Desde que assumiu o cargo, o secretário teve pelo menos 67 reuniões com representantes de clientes e ex-clientes de sua empresa. Parte desses encontros exigiu viagens, e 20 foram custeadas com dinheiro público. Além disso, a agência Artplan, cliente da firma de Wajngarten, teve aumento de 36% nas verbas repassadas pela Secom desde que ele assumiu a secretaria.

Wajngarten acumula a direção da empresa com a chefia da Secretaria?

Formalmente, não. Dias antes de assumir o posto no governo, ele se afastou da direção da FW, mudou o contrato social e nomeou para gerenciá-la, em seu lugar, Fabio Liberman, seu amigo de infância. Porém manteve-se como sócio, com 95% das cotas.

O que Wajngarten afirmou à Comissão de Ética Pública da Presidência quando ingressou no governo?

Em documento enviado em maio de 2019, o secretário negou que, nos 12 meses anteriores, ele ou parentes seus exercessem atividades em áreas relacionadas às suas atribuições na secretaria, situação que suscitaria conflito de interesses. Também disse que nem ele nem seus parentes firmaram acordos ou contratos com empresas que desenvolvem atividades em área ligada às suas funções na Secom.

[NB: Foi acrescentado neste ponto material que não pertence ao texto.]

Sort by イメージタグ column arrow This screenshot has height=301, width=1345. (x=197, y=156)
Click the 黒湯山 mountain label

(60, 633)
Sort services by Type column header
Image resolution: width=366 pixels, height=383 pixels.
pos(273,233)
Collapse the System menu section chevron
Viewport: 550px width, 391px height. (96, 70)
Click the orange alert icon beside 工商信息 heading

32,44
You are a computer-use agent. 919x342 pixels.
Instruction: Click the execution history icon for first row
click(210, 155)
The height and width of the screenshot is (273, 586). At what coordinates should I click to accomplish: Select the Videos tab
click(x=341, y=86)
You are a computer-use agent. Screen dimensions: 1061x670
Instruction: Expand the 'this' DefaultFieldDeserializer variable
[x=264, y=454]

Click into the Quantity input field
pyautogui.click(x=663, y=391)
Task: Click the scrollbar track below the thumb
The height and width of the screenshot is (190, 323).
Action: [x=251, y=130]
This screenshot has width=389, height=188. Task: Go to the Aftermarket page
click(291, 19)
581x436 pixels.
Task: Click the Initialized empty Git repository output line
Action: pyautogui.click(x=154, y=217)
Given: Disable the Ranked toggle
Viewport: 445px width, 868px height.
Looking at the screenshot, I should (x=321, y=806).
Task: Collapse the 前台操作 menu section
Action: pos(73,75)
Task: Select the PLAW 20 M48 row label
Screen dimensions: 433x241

Por que essas informações são contraditórias?

A FW, da qual Wajngarten é acionista majoritário, tinha contratos havia alguns anos com Record, Band e agências que recebem recursos do governo e da própria Secom. Quando ele assumiu o cargo, a firma tinha contratos em vigor com essas empresas e ele tinha o direito a receber, como sócio, dividendos durante o exercício da função pública. Além disso, sua mulher é sócia de duas empresas do setor de publicidade, entre elas uma agência, e sua mãe é sócia da FW (ela tem 5% das cotas).

Por que o caso levanta questionamentos?

A lei de conflito de interesses (12.813/2013) obriga os integrantes do alto escalão do governo a detalharem dados patrimoniais e societários, assim como suas empreitadas empresariais e profissionais e a de seus familiares até o terceiro grau. É vedado aos agentes públicos manter negócios com pessoas físicas ou jurídicas que possam ser afetadas por suas decisões. Quem pratica tais atos está sujeito à demissão e a responder processo por improbidade administrativa.

O que diz Wajngarten?

Ele negou que haja conflito de interesses ou ilegalidades na sua atuação e disse que não está na Secom para fazer negócios. Em nota, a secretaria disse que não houve omissão de informações à Comissão de Ética Pública e que Wajngarten “cumpriu rigorosamente o que a legislação determina.